Kleiner Gewaltakt zur sozialen Absicherung: «So ist es besser, Frau Maillard. Und jetzt: umdrehen und hineingehen. Ganz langsam. Ich will nicht, dass Ihnen etwas passiert. Niemandem. Aber ich habe keine andere Wahl. Ich habe mein Leben lang gearbeitet. Immer pünktlich alle Rechnungen bezahlt. Fürs Alter gespart. Und jetzt … Dritte Säule, haben sie immer gesagt. Dritte Säule. Ich will nur haben, was mir zusteht.» So beginnt eine von 24 Zukunftsvisionen des Schweizer Autors Charles Lewinsky. Ein rüstiger Rentner kämpft darin um sein Recht auf die Auszahlung der Dritten Säule. Der gute Mann will dies brachial durchsetzen, indem er mit dem Sturmgewehr im Anschlag die Frau des Bankdirektors zu Hause überfällt.
In einem Monolog klärt der Räuber – oder je nach Perspektive der Bankkunde – die Frau des Bankiers darüber auf, wieso er sich gezwungen sieht, zum letzten Mittel zu greifen. Er mache eine Abhebung, und dies sei sein Recht als treuer Kunde. Bankkollaps hin oder her.
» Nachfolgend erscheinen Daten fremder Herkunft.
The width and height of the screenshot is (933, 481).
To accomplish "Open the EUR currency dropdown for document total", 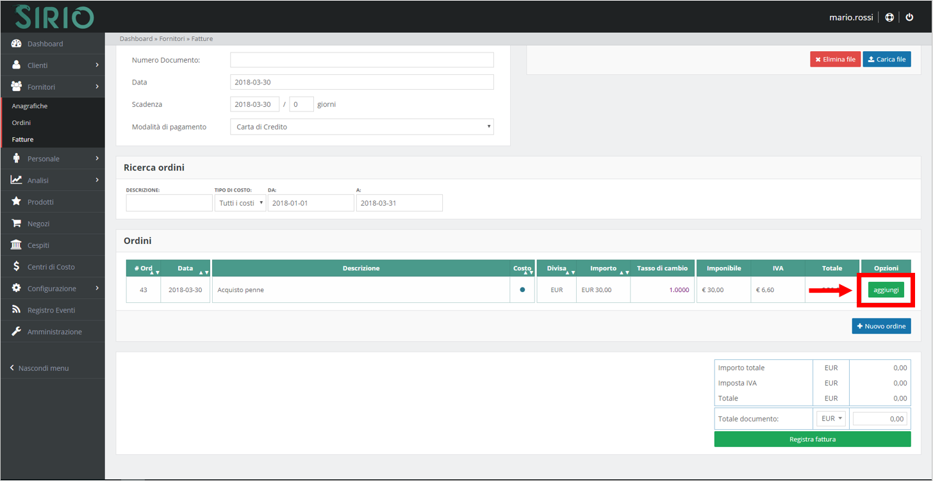I will click(x=831, y=418).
Eine Geschichte, die nachdenklich stimmt in einer Zeit, in der die Sicherheit der Banken fraglich ist.
Sprachlich ausgetobt
Mit seinen teilweise beängstigenden, dann wieder belustigenden Blicken in die Zukunft der Schweiz hat Lewinsky die sprachlichen Schranken aufgehoben: Jede Geschichte ist in einer andere Textgattung verfasst. Und das Schreiben hat dem Autor sichtlich Freude bereitet: So tobt er sich in einem Schulaufsatz aus, der eine Schulreise zum Blochermausoleum in Rhäzüns zum Thema hat. Inklusive köstlichem «Kinderdeutsch» und einer Diskussion, ob Mörgeli sich aus Treue zu Blochers Füssen begraben liess.
Was wäre wenn?
In einer anderen Vision geht es um einen in antiquierter Sprache verfassten Bundesbrief, den die Kantone Uri, Schwyz und Unterwalden per Mail an den «sogenannten» Bundesrat schicken. Die Urkantone wollen sich partout nicht der EU anschliessen und sagen sich darum von der Schweiz los.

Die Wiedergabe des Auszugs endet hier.